» **DATA EXTRACTS**

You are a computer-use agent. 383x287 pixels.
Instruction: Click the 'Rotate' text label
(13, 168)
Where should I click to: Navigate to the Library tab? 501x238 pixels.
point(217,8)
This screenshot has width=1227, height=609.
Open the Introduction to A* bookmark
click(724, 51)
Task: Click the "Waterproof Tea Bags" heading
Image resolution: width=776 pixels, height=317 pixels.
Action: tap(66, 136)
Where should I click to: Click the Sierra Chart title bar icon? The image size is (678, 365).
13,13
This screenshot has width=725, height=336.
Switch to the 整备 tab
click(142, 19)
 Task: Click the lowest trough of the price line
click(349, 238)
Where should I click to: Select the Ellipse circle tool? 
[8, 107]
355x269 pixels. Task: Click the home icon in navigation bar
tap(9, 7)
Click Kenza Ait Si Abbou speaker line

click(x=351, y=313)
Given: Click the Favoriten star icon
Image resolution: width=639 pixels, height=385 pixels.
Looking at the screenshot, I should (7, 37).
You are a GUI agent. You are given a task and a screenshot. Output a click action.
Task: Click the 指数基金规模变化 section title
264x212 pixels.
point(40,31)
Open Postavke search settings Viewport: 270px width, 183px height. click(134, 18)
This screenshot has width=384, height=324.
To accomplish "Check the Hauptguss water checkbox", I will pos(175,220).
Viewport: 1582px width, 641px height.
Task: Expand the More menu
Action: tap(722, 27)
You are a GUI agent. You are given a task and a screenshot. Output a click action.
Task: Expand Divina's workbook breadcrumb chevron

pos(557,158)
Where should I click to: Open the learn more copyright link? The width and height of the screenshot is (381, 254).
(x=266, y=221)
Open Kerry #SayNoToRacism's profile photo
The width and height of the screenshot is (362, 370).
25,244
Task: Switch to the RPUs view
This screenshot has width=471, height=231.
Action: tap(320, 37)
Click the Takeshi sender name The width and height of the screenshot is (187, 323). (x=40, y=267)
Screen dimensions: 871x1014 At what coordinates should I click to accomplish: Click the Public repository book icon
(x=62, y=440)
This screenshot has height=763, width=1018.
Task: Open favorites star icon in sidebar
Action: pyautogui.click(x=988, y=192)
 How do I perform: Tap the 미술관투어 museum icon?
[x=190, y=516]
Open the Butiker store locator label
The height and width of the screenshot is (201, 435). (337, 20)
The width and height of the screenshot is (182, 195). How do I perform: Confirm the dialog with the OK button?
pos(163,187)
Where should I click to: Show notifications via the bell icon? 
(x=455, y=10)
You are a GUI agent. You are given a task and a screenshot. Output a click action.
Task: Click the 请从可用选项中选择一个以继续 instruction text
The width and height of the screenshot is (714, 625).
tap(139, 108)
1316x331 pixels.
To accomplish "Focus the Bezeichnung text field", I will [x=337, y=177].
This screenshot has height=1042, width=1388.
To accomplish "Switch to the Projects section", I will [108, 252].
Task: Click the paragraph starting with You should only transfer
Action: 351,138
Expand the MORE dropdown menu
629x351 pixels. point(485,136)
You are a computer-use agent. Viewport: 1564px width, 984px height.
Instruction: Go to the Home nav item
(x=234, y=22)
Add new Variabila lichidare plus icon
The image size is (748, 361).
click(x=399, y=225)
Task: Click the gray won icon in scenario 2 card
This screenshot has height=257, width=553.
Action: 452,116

» **TRY IT**
When you reach the end of the data, write every line out again verbatim.

» **WRITTEN ANSWER**
You are a computer-use agent. 383x287 pixels.
Instruction: Click the 'Rotate' text label
(13, 168)
Where should I click to: Navigate to the Library tab? 501x238 pixels.
point(217,8)
This screenshot has width=1227, height=609.
Open the Introduction to A* bookmark
click(724, 51)
Task: Click the "Waterproof Tea Bags" heading
Image resolution: width=776 pixels, height=317 pixels.
Action: tap(66, 136)
Where should I click to: Click the Sierra Chart title bar icon? The image size is (678, 365).
13,13
This screenshot has width=725, height=336.
Switch to the 整备 tab
click(142, 19)
 Task: Click the lowest trough of the price line
click(349, 238)
Where should I click to: Select the Ellipse circle tool? 
[8, 107]
355x269 pixels. Task: Click the home icon in navigation bar
tap(9, 7)
Click Kenza Ait Si Abbou speaker line

click(x=351, y=313)
Given: Click the Favoriten star icon
Image resolution: width=639 pixels, height=385 pixels.
Looking at the screenshot, I should (7, 37).
You are a GUI agent. You are given a task and a screenshot. Output a click action.
Task: Click the 指数基金规模变化 section title
264x212 pixels.
point(40,31)
Open Postavke search settings Viewport: 270px width, 183px height. click(134, 18)
This screenshot has width=384, height=324.
To accomplish "Check the Hauptguss water checkbox", I will pos(175,220).
Viewport: 1582px width, 641px height.
Task: Expand the More menu
Action: tap(722, 27)
You are a GUI agent. You are given a task and a screenshot. Output a click action.
Task: Expand Divina's workbook breadcrumb chevron

pos(557,158)
Where should I click to: Open the learn more copyright link? The width and height of the screenshot is (381, 254).
(x=266, y=221)
Open Kerry #SayNoToRacism's profile photo
The width and height of the screenshot is (362, 370).
25,244
Task: Switch to the RPUs view
This screenshot has width=471, height=231.
Action: tap(320, 37)
Click the Takeshi sender name The width and height of the screenshot is (187, 323). (x=40, y=267)
Screen dimensions: 871x1014 At what coordinates should I click to accomplish: Click the Public repository book icon
(x=62, y=440)
This screenshot has height=763, width=1018.
Task: Open favorites star icon in sidebar
Action: pyautogui.click(x=988, y=192)
 How do I perform: Tap the 미술관투어 museum icon?
[x=190, y=516]
Open the Butiker store locator label
The height and width of the screenshot is (201, 435). (337, 20)
The width and height of the screenshot is (182, 195). How do I perform: Confirm the dialog with the OK button?
pos(163,187)
Where should I click to: Show notifications via the bell icon? 
(x=455, y=10)
You are a GUI agent. You are given a task and a screenshot. Output a click action.
Task: Click the 请从可用选项中选择一个以继续 instruction text
The width and height of the screenshot is (714, 625).
tap(139, 108)
1316x331 pixels.
To accomplish "Focus the Bezeichnung text field", I will [x=337, y=177].
This screenshot has height=1042, width=1388.
To accomplish "Switch to the Projects section", I will [108, 252].
Task: Click the paragraph starting with You should only transfer
Action: 351,138
Expand the MORE dropdown menu
629x351 pixels. point(485,136)
You are a computer-use agent. Viewport: 1564px width, 984px height.
Instruction: Go to the Home nav item
(x=234, y=22)
Add new Variabila lichidare plus icon
The image size is (748, 361).
click(x=399, y=225)
Task: Click the gray won icon in scenario 2 card
This screenshot has height=257, width=553.
Action: 452,116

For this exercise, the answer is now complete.